# SOURCE EXCERPT start

# Is this an Anubias of some sort?



## FreakIndeed (Jun 17, 2007)

I purchased a few of these plants from a pet store. The employees did not know what they were so they gave them to me for the cheapest price on the list of $1.98. I figured that had to be a good deal, however I'm not real sure what they are either! Please help.


----------



## ed seeley (Dec 1, 2006)

I'm afraid it's not such a good deal as I'm sure that that is a Peace Lily (Spathiphyllum wallisii). This is a house plant that will do well with it's roots in water, but completely submerged it will slowly die. Pot them up in houseplant compost and put them somewhere sunny to enjoy the white spathes when it flowers.


----------



## FreakIndeed (Jun 17, 2007)

Errr... ouch. Live and learn, I guess. At least the loss is minimal! I never even thought of it being a non-aquatic plant. Some sort of Anubias came to mind because the leaves were so think and strong.

Thanks for the heads up!


----------



## HeyPK (Jan 23, 2004)

# SOURCE EXCERPT end
# DATA EXCERPT start

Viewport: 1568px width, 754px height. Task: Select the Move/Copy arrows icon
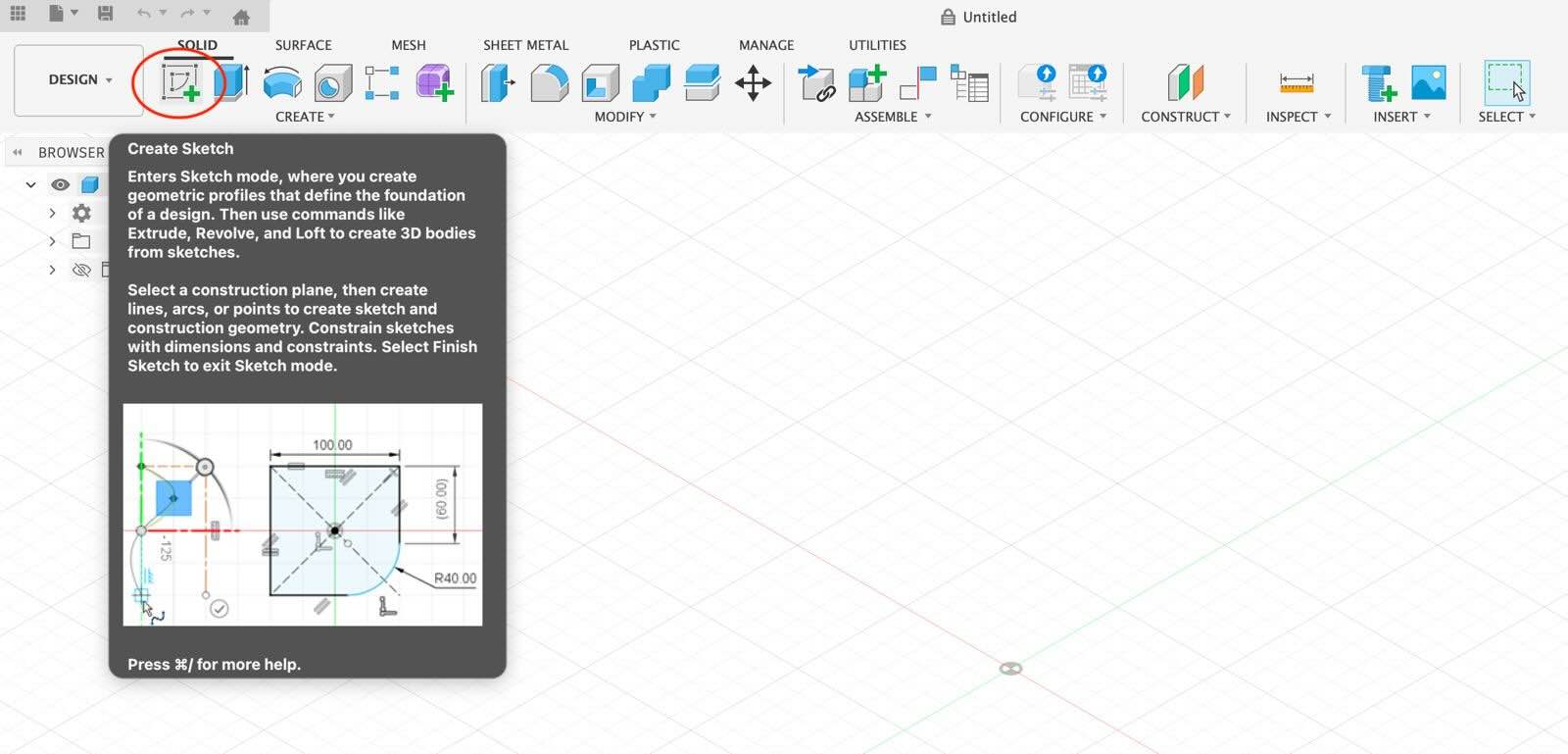coord(753,82)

# DATA EXCERPT end

Copy out the entire forum thread about identifying the supposed Anubias, word for word. The lines here come from a separate source unrelated to the forum thread.

# Is this an Anubias of some sort?



## FreakIndeed (Jun 17, 2007)

I purchased a few of these plants from a pet store. The employees did not know what they were so they gave them to me for the cheapest price on the list of $1.98. I figured that had to be a good deal, however I'm not real sure what they are either! Please help.


----------



## ed seeley (Dec 1, 2006)

I'm afraid it's not such a good deal as I'm sure that that is a Peace Lily (Spathiphyllum wallisii). This is a house plant that will do well with it's roots in water, but completely submerged it will slowly die. Pot them up in houseplant compost and put them somewhere sunny to enjoy the white spathes when it flowers.


----------



## FreakIndeed (Jun 17, 2007)

Errr... ouch. Live and learn, I guess. At least the loss is minimal! I never even thought of it being a non-aquatic plant. Some sort of Anubias came to mind because the leaves were so think and strong.

Thanks for the heads up!


----------



## HeyPK (Jan 23, 2004)